When it started a decade ago, SpringFest was held at Swickard Woods near the Plain Township Aquatic Center before its move to the stadium, Schell said.
The first year the event was held in the stadium was 2014, he said, and no event was organized in 2016 because Easter and the New Albany-Plain Local School District's spring break overlapped.
Although the stadium helped the event increase in size -- the annual helicopter egg drop also was a hit -- Schell credits the marketing efforts of the New Albany Community Events Board.
Board members ramped up the event's publicity, he said, by passing out fliers to local businesses and posting about the egg hunt on social-media sites.
In addition to SpringFest, the events board organizes the annual Fourth of July festivities, Schell said.
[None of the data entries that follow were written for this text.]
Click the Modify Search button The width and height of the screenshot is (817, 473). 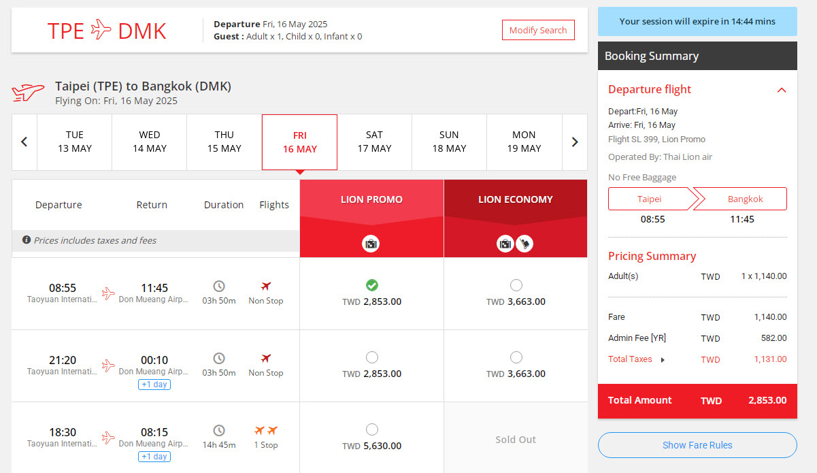point(538,30)
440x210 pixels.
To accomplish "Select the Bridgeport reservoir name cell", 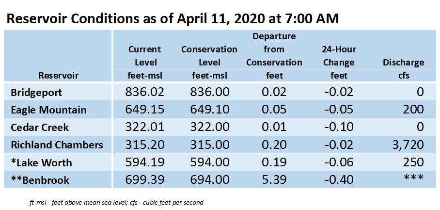I will [x=36, y=92].
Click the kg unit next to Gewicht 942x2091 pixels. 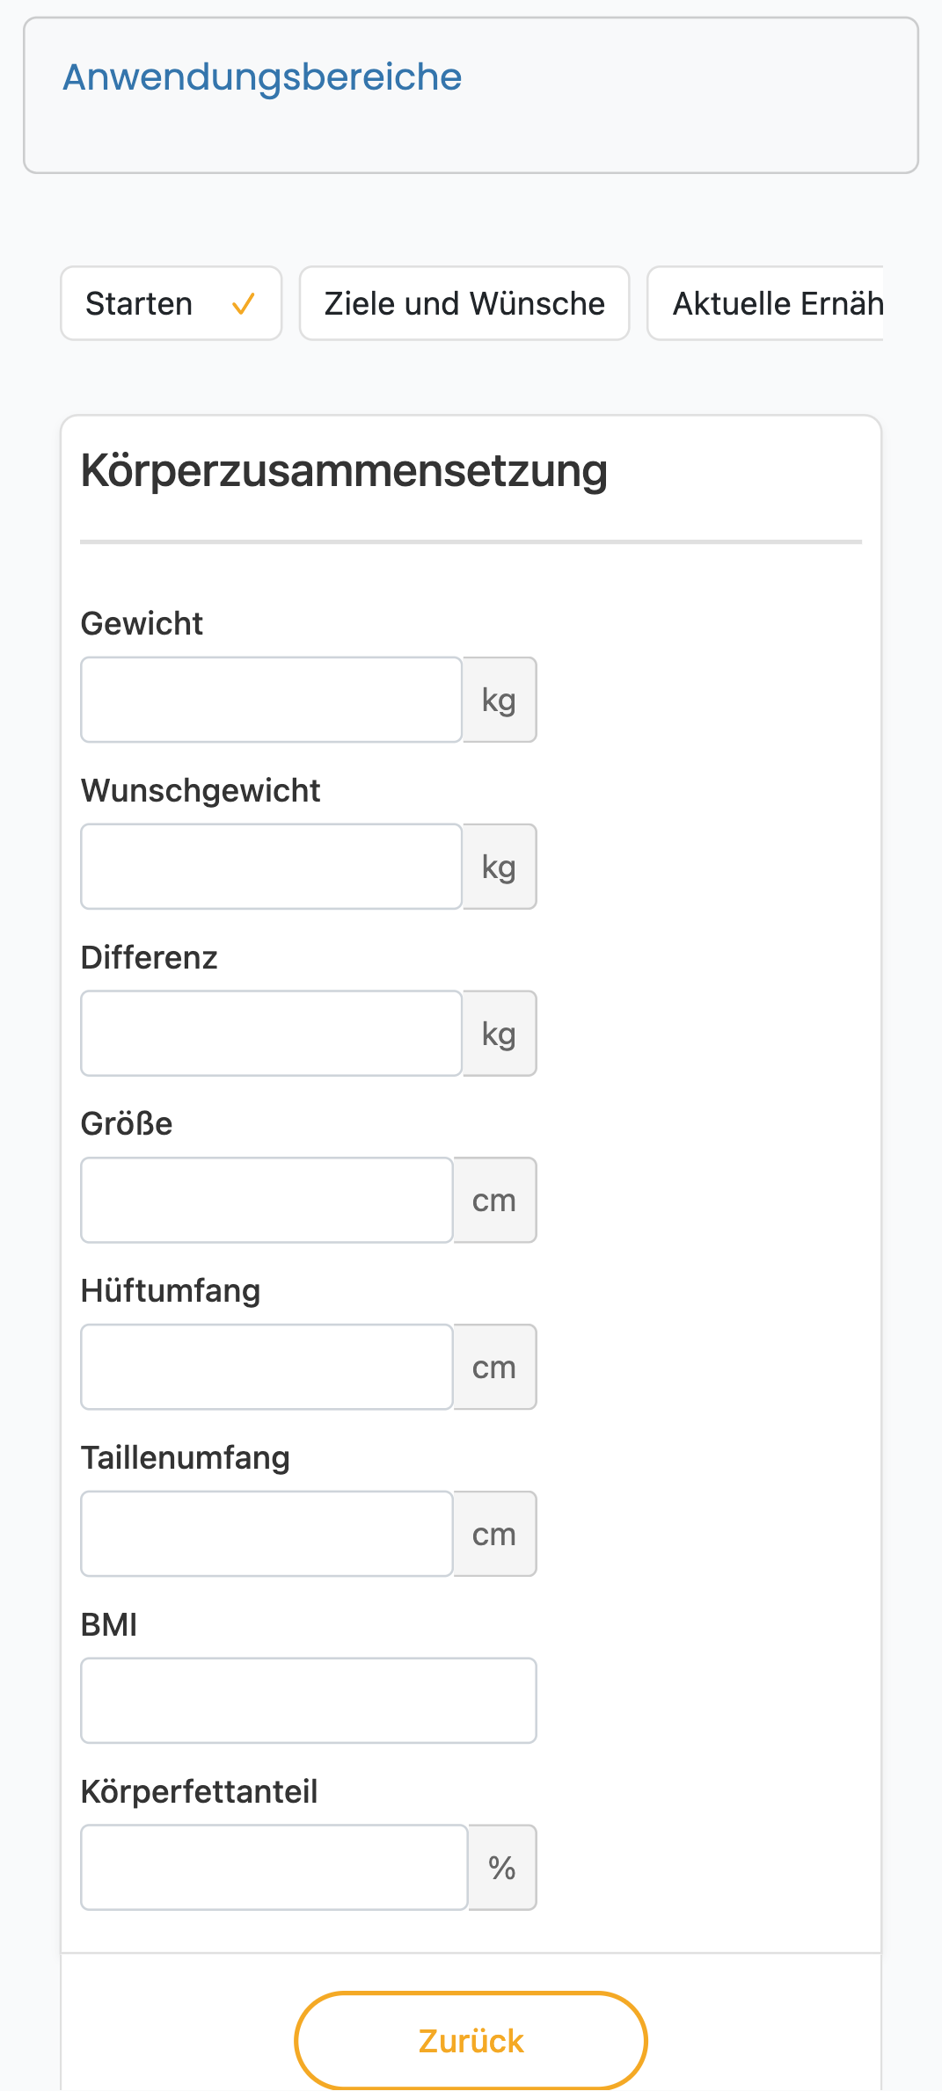pos(500,700)
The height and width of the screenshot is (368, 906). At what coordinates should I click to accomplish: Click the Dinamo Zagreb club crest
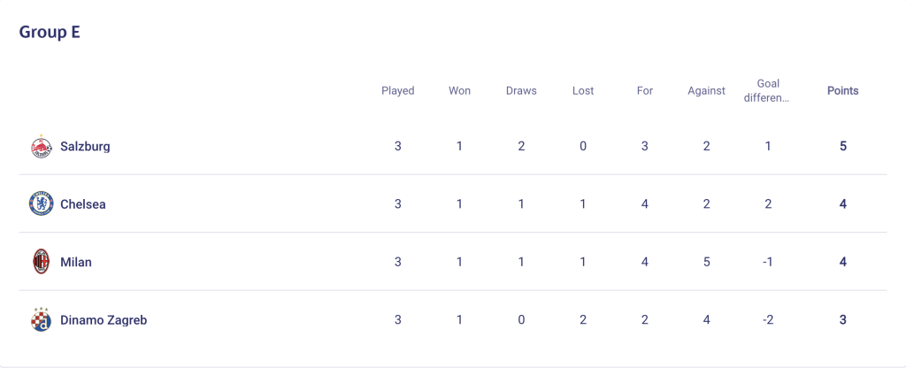41,319
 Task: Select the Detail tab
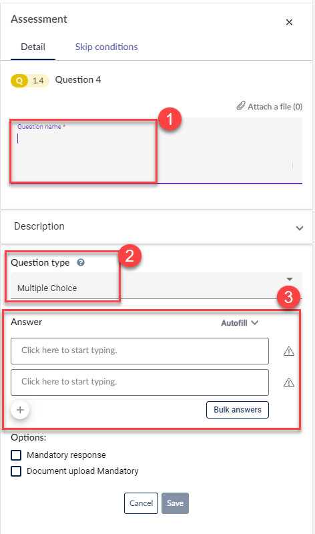click(33, 47)
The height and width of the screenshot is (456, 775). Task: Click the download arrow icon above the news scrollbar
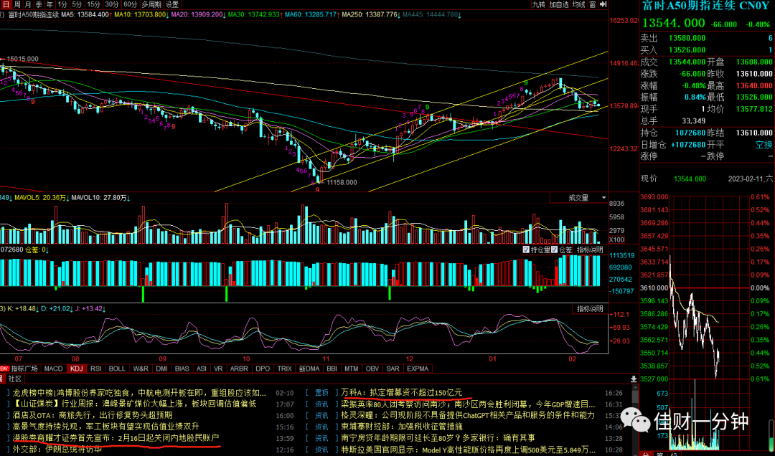(x=634, y=379)
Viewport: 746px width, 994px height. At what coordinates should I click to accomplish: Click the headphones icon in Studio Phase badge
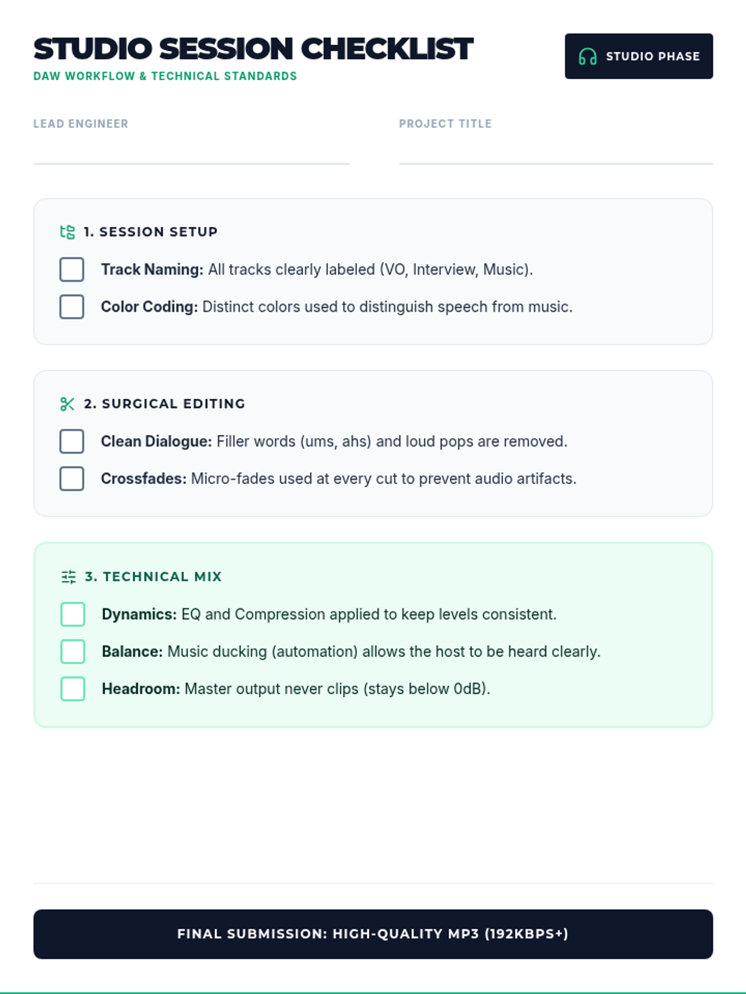pos(587,57)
The board also organized a fall festival in 2016, and members are considering talking to New Albany City Council to propose another fall festival this year or a holiday lights show, Schell said.
Events like the ones the board plans provide residents family-friendly activities in a safe environment, Schell said. The events always are free -- residents usually just have to pay for food or refreshments, he said.
New Albany City Council usually allocates as much as $45,000 annually to the events board for planning, said Mayor Sloan Spalding.
Several years ago, former mayor Nancy Ferguson recommended that the events board operate as its own entity, apart from the city, in the hopes that the board would be able to independently fund a portion of its events costs, he said.
Although the small size of the organization has made that difficult, Spalding said, the city hopes the events board can revisit that goal.
He said he views the organization as an extension of the city, although the 10 board members are unpaid volunteers, devoting time every year to planning local events.
Meanwhile, attendance at SpringFest, buoyed by perfect weather in recent years, seems to increase annually, Spalding said.
"It gets bigger every year," he said. "The city is very grateful to New Albany-Plain Local Schools for allowing us to use their campus and the football stadium to host the SpringFest.
"The stadium allows us to provide a safe and secure environment for families and also increases our capacity for the event. The event simply wouldn't be possible without our partners."
SpringFest typically brings 3,000 to 5,000 patrons, most of whom come from New Albany, Gahanna and Westerville, Schell said.
The event includes separate egg hunts -- with a total of 60,000 plastic eggs -- for children ages 8 and under, he said.
A helicopter will drop eggs onto the field at 11 a.m.
Other attractions will include food trucks, activities provided by the Columbus Zoo and Aquarium, face painting and games, Schell said.